The first French-language Natural Language Processing (NLP) model specialized in the biomedical field
AliBERT is a pre-trained model for the recognition of clinical entities (pathologies, anatomies, diagnoses, etc.) in a medical report, i.e. Named Entity Recognition (NER).
Launched at the end of 2022, the AliBERT project has already produced its first scientific publication.
AliBERT is characterized by its ability to perform a wide variety of tasks, with virtually unlimited potential when fed with a set of annotated examples, usually in the range of a few hundred to a few thousand.
Named Entity Recognition*
- Clinical entities
- Oncology entities
- Personal data for document pseudonymization
- Detection of a causal relationship in a sentence
- Adverse event quantification
- Specialty Classification
- Drug ⇾ Dosage
- Diagnosis ⇾ Treatment
- Location ⇾ Laterality
*Detection of dosage (drug, dosage, frequency), detection of clinical entities (anatomy, pathologies, procedures), detection of oncological entities (histology, grade, stage, cancer location, etc.), detection of personal data for document pseudonymization (last name, first name, age, address, e-mail, phone).
**Detection of a causal relationship in a record, Adverse Event Qualification (mild, moderate, severe), Type of Specialty Classification (oncology reports, hospitalization reports, prescriptions, multidisciplinary reports).
AliBERT builds a specialized corpus of clinical and biomedical texts with a level of accuracy unmatched in the French-language medical field.
AliBERT has been pre-trained using a classical transformer architecture (BERT) on a corpus of 600,000 documents of different types. This corpus contains in particular articles from the biomedical literature, drug inserts, theses, and a few clinical reports.
AliBERT masters a maximum number of specialized words in the clinical and biomedical fields thanks to its optimized tokenizer, essential for the encoding of words in digital form, surpassing its contemporaries DrBERT and CamemBERT-bio in this field.
By pre-training the model on a biomedical corpus, AliBERT is able to build a “dictionary” of concepts and to position them in relation to each other, both in terms of semantic and contextual proximity. A word is considered both for its absolute meaning and for its position in a sentence.
For example, the word “tumor” may be associated with the word “cancer” when the context indicates malignancy, or simply with the word ” excrescence” when the context refers only to benign elements.
The example below gives an idea of AliBERT’s ability to guess the right word based on context:
Biomedical NLP in French, a relatively unexplored field so far
The advent of so-called “transformers” models in 2017, and more recently in 2021, has revolutionized natural language processing (NLP) in a spectacular way. A wide range of NLP tasks can now be easily performed using these technologies, sometimes with very high levels of performance. However, these models still suffer from a number of limitations and are not always able to handle the French language use cases specific to the healthcare sector.

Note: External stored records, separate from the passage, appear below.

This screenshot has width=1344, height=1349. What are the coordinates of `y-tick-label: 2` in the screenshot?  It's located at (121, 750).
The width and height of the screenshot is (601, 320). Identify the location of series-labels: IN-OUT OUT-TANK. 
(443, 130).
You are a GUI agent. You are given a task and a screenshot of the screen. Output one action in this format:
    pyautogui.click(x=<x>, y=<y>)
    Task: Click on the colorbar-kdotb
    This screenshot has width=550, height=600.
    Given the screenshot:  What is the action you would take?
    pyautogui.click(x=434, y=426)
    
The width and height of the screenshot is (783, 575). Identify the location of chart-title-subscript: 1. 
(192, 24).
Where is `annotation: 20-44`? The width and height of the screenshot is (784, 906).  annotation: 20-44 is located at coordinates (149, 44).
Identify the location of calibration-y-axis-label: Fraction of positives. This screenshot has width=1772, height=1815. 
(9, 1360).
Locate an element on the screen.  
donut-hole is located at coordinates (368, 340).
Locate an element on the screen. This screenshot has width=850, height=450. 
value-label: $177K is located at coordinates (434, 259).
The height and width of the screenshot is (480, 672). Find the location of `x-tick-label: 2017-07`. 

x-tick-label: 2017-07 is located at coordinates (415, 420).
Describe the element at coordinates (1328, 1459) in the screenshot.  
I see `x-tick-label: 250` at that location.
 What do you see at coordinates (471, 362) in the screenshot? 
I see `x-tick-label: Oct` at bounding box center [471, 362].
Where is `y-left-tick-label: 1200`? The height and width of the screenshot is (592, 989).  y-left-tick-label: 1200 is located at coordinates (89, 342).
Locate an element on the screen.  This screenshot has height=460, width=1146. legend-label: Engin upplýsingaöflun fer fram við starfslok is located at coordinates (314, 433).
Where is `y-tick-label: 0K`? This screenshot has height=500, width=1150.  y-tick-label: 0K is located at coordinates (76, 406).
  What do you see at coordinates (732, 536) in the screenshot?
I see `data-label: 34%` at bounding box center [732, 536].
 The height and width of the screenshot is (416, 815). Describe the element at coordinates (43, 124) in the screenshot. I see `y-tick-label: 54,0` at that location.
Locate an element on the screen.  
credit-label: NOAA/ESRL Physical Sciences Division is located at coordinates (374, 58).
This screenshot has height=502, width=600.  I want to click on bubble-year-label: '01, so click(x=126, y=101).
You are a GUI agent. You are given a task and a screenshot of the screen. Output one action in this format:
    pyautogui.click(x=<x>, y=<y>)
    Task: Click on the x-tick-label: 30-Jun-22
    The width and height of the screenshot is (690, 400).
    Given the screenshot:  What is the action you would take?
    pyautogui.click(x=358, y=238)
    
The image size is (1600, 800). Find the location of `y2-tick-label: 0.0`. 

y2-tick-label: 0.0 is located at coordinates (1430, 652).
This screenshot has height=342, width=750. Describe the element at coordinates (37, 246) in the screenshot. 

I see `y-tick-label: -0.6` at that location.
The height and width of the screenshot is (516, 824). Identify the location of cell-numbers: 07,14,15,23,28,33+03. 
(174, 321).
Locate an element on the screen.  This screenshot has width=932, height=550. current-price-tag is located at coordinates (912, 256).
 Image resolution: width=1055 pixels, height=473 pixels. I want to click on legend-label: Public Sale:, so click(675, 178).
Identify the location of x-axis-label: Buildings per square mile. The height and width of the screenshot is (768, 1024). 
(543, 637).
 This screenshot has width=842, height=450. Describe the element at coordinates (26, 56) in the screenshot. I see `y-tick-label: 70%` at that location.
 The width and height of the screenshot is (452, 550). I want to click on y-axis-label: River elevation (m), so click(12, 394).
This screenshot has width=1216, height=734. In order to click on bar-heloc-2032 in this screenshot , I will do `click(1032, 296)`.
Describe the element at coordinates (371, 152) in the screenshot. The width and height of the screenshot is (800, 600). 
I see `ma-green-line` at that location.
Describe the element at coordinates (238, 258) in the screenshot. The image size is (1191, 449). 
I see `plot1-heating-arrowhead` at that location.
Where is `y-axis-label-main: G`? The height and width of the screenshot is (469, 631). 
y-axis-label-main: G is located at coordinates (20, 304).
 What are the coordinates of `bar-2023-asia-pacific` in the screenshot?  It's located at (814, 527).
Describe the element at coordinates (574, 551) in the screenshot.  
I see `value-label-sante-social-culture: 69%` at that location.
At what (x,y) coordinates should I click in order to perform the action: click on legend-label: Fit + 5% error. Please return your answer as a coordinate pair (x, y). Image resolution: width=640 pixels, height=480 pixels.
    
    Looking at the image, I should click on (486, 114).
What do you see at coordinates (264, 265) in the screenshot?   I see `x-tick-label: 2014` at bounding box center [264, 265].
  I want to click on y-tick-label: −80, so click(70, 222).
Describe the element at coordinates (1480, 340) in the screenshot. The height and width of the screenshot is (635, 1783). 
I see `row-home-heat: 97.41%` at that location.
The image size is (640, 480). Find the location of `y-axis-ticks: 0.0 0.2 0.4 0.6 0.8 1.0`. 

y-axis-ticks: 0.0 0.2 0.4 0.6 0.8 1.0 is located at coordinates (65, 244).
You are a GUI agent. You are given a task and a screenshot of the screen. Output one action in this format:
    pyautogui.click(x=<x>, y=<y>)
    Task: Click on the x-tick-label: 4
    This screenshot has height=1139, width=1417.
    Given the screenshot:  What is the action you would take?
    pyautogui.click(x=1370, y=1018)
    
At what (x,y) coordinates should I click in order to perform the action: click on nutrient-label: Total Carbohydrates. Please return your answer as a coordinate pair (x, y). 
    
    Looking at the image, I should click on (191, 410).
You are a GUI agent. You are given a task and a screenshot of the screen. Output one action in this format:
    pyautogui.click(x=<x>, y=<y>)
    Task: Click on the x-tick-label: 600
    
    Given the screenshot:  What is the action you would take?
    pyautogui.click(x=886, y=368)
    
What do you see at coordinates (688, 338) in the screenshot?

- LLMs (Large Language Model) are now multilingual, but recent studies show that they do not necessarily match the performance of transformers (e.g. BioBERT) in technical areas such as clinical or biomedical language.
- On the other hand, there areonly a few transformers specifically designed for the French language, and if they exist, they often deal with everyday language (CamemBERT, JuriBERT, BERTTweetFR).
To fill this gap, AliBERT was created, named after Jean-Louis Alibert, a 19th century physician considered the founder of dermatology in France.
The dual objective of this model is to handle high-performance use cases in the biomedical field and in the French language.